For the next few hours, I researched the hell out of whatever I could find online about the Wildcats and what kind of technology they were already using to support their training. Then I sent an email to Anders, a computer programmer friend of mine who loved a good challenge. I wanted a program that was 3-D and could isolate certain movements in a video then allow me to write directly on the video as well as demonstrate gyroscopic procession and how sometimes less spin would produce greater yardage. I knew he could get his hands on any program out there and with a little tweaking could make it do what I imagined. I threw in the caveat of having it done that night and waited.

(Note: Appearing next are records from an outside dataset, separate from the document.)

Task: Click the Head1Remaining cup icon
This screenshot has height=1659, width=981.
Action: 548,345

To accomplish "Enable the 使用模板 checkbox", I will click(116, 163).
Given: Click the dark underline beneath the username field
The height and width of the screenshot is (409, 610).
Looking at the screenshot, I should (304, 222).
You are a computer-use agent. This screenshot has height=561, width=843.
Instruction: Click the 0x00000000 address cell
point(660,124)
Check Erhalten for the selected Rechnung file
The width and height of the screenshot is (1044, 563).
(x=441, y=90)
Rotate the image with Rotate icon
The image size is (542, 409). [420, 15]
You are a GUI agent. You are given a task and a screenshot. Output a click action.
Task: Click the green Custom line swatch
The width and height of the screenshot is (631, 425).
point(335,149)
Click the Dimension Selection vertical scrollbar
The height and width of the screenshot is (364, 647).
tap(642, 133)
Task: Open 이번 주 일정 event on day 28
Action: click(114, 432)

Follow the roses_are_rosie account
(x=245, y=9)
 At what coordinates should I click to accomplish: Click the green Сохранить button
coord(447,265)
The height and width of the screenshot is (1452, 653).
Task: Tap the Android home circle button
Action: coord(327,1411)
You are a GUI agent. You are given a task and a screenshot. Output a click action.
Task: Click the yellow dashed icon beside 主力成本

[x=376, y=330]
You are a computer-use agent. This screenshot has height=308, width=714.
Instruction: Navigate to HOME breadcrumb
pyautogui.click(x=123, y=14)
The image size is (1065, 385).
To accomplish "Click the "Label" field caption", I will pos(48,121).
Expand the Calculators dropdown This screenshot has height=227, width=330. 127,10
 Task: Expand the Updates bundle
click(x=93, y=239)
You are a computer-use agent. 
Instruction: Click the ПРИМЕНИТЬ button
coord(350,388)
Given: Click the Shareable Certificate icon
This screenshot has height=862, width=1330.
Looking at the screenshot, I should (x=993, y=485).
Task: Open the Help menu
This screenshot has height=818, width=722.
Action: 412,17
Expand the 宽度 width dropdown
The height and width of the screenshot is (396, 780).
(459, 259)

A short while later he emailed me back in an encoded message that he’d acquired a copy of the program they used but preferred a different program that could already do most of what I wanted. He asked me what it was for. When I told him, he said it would take a few hours longer, but he’d do up something I wouldn’t get arrested for using.

I laughed, thanked him, and wrote, “Smart friends don’t get smart friends thrown in jail.”

I wasn’t surprised when he didn’t respond. Anders didn’t have a sense of humor and, knowing him, he was already working on my request. He was painfully introverted, but we had become sort of friends after he’d read my undergrad dissertation. He’d read everyone’s in his graduating class for entertainment. He was an odd duck, but then, so was I. On paper he would have been a perfect match for me, but there had never been so much as a spark of interest between us.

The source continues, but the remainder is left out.